News & Views item - August 2007

 

 

What It Takes to Elevate a Third Tier University System. (August 1, 2007)

    "Whenever I’m asked... I advise parents of college-age children to not send their sons and daughters to private schools, but to send them to public institutions, at least if there are any good ones in their state."

 

So writes Stanley Fish a guest columnist in today's New York Times. Being an American Professor Fish means universities when he writes of "college" and state universities when he writes "state institutions".

 

Professor Fish goes on: "I say this for the obvious reason. The tuition/fee difference between a good private school and a good state school can be as much as $40,000, and, aside from the dubious coin of prestige, it’s hard to see what you would be buying," but he then expands on the hierarchy of first, second and third tier universities state university systems.

 

In 1980 the then Governor of Florida, Bob Graham, called for “a thrust for greatness” and the building of a world-class university system.

 

Twenty-seven years have passed and according to Professor Fish: "More easily said than done. At present... Florida is not even in the second tier of university systems in this country. Florida does not have a single campus that measures up to the best schools in the systems of Virginia, Wisconsin and Georgia, never mind first-tier states like California, Michigan and North Carolina. Climbing that hill will be an arduous task, and the key will be a persistence few states are up to.

    "The conditions that leave a university system depressed have been a long time in the making and will take time to reverse. Five straight years of steadily increased funding, tuition raises and high-profile faculty hires would send a message that something really serious is happening.

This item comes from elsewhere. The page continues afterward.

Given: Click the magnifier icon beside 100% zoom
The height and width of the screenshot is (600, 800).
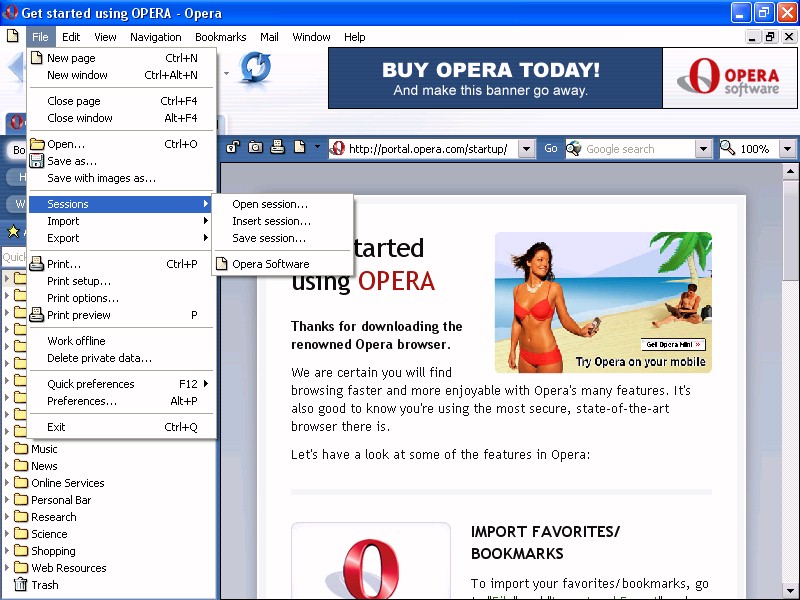Looking at the screenshot, I should tap(727, 148).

Ten more years of the same, and it might actually happen."

 

With Australia's federal government appearing to want to micromanage the universities to the point that the HEP's (higher education provider's) toilet paper is certified devoid of subversive literature, while the states don't really want to know when it comes to long term rebuilding, contemplating a fifteen year program is little short of a pipe dream.

 

Meanwhile Julie-Warrior-Princess is telling the HEP to just get on with it and stop bellyaching about shortages of resources; all they need to do is kick out  the unions an institute "flexibility" which appears to be Newspeak for mandatory AWA's -- or else.

 

The country's in the very best of hands.